## TAREAS DEL EJERCICIO
1: Responde estas preguntas con datos del texto sobre el poder neoliberal:
(a) ¿Con qué se articuló el poder neoliberal en los últimos años?
(b) ¿Qué dos vertientes distingue Jorge Alemán en la dominación neoliberal?
(c) ¿En qué pone el énfasis la primera de esas vertientes?
2: Transcribe, por favor, el fragmento del texto sobre el poder neoliberal que empieza en "En su último" y termina en "sindicales y sociales.".

━━ TEXTO DE LA PÁGINA

En los últimos años el poder neoliberal se articuló con la globalización, la revolución cibernética, el machismo y el patriarcado, comenzando a ejecutar una violencia simbólica y antidemocrática sin precedentes. El dispositivo de poder sofisticó sus tecnologías de control y disciplinamiento, siendo capaz de realizar una operación singular en la experiencia social que logró reconfigurar las formas de vida, los lazos sociales y el pensamiento.
En su último libro Ideología: Nosotras en la época. La época en nosotros, Jorge Alemán diferencia dos vertientes en la dominación neoliberal: explotación y opresión. La primera pone el énfasis en la extracción de la plusvalía, pero esta forma no da cuenta de las estrategias para disciplinar los cuerpos que emplean los dispositivos de poder sobre aquellos que se apartan de los códigos normativos: inmigrantes, minorías marginadas, negros, musulmanes, trans, queer, travestis, etc. Dentro de la lógica de la opresión que emplea el dispositivo neoliberal y que menciona Alemán, incluimos la violencia del aparato de la derecha (medios de comunicación corporativos, trolls, parte del poder judicial corrupto), que opera sobre militantes, dirigentes políticos, sindicales y sociales.

━━━━
━━ CONJUNTO DE DATOS

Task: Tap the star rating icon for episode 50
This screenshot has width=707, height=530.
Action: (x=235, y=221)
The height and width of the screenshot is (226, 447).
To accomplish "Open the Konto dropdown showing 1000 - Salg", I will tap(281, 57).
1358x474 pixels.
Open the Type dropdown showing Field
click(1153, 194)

━━━━
━━ CONJUNTO DE DATOS

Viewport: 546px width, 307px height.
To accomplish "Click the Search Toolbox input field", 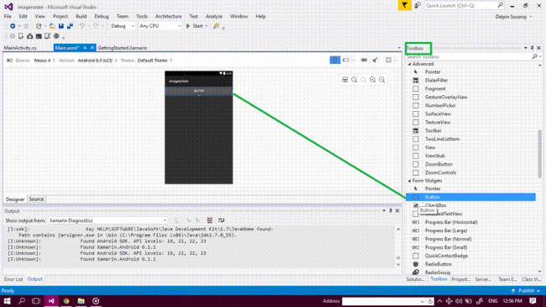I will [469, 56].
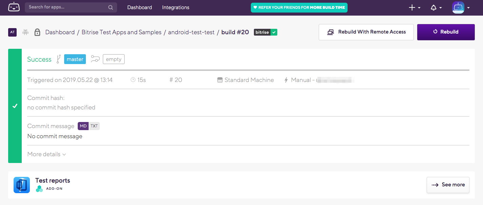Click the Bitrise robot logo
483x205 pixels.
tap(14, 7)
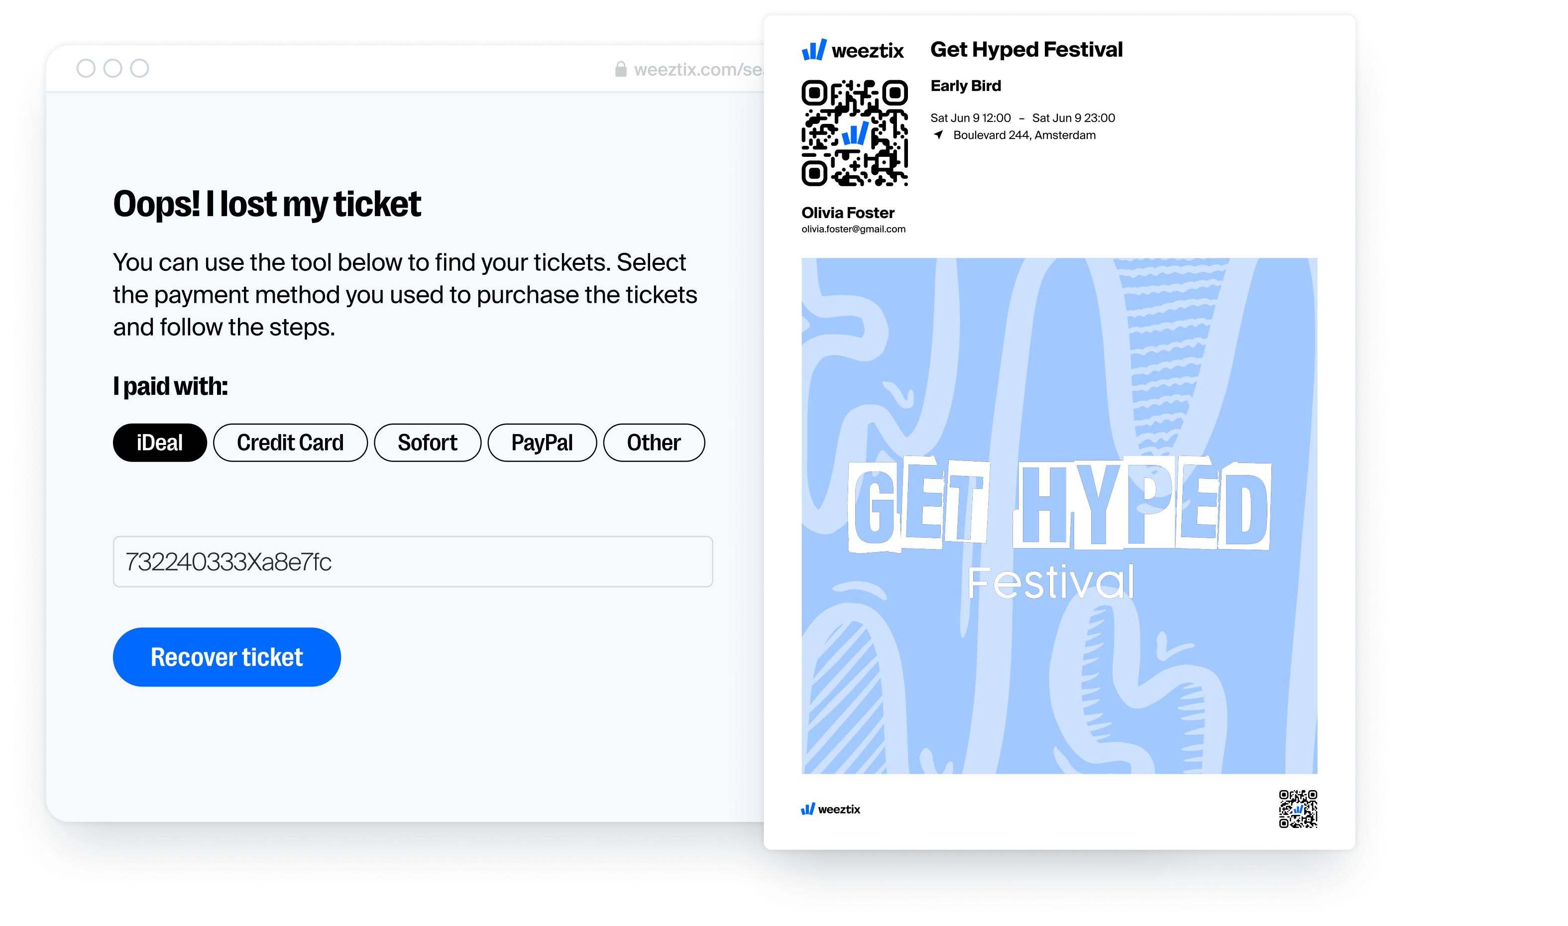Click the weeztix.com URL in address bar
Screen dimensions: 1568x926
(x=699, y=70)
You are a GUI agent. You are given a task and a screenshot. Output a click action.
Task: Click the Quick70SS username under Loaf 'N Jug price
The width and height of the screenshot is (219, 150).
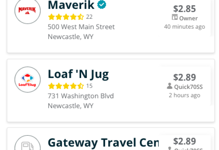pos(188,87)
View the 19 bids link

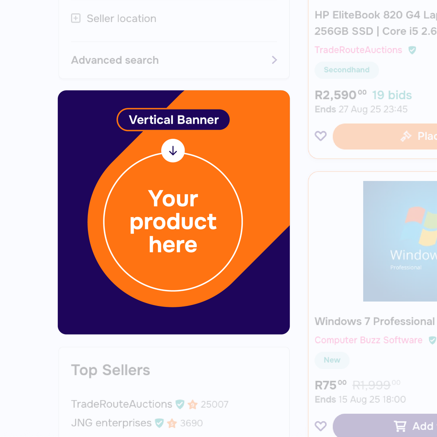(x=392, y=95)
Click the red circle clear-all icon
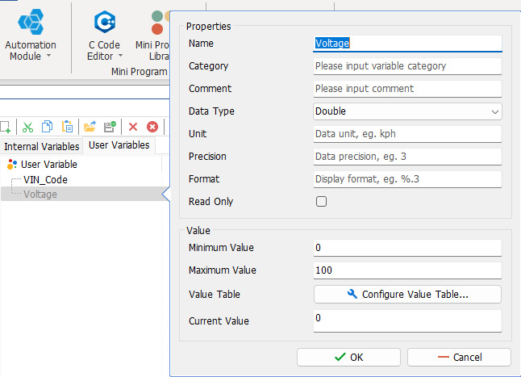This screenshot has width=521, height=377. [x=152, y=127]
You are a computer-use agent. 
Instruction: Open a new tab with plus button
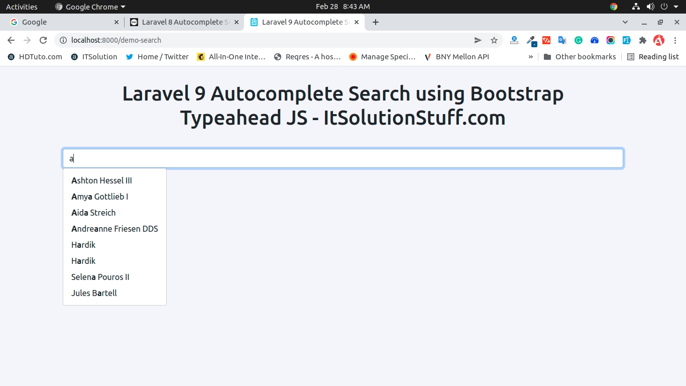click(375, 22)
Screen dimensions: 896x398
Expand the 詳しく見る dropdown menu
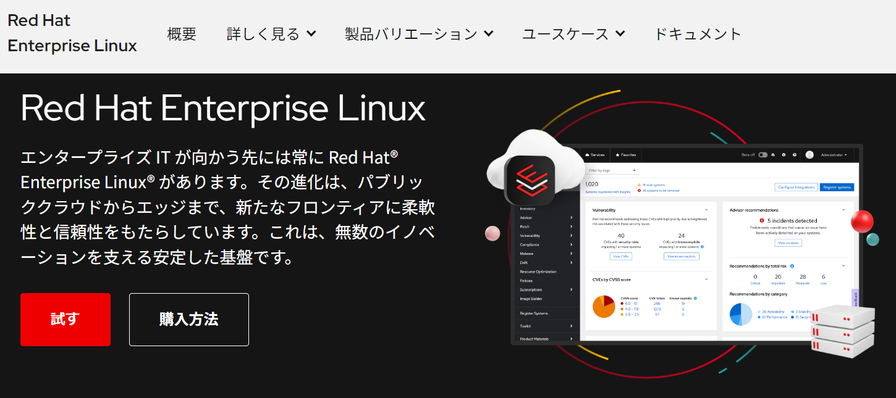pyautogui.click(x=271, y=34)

━━━━
━━ CONJUNTO DE DATOS

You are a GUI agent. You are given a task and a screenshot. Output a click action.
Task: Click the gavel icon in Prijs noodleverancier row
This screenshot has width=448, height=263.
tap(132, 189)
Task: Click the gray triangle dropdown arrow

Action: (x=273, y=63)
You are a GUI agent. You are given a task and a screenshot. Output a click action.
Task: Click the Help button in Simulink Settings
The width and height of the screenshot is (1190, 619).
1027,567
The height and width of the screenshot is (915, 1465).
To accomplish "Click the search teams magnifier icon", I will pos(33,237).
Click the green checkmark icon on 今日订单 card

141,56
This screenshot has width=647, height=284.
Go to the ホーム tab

━━━━

## RESPUESTAS
1:
(a) Con la globalización, la revolución cibernética, el machismo y el patriarcado.
(b) Explotación y opresión.
(c) En la extracción de la plusvalía.

2:
En su último libro Ideología: Nosotras en la época. La época en nosotros, Jorge Alemán diferencia dos vertientes en la dominación neoliberal: explotación y opresión. La primera pone el énfasis en la extracción de la plusvalía, pero esta forma no da cuenta de las estrategias para disciplinar los cuerpos que emplean los dispositivos de poder sobre aquellos que se apartan de los códigos normativos: inmigrantes, minorías marginadas, negros, musulmanes, trans, queer, travestis, etc. Dentro de la lógica de la opresión que emplea el dispositivo neoliberal y que menciona Alemán, incluimos la violencia del aparato de la derecha (medios de comunicación corporativos, trolls, parte del poder judicial corrupto), que opera sobre militantes, dirigentes políticos, sindicales y sociales.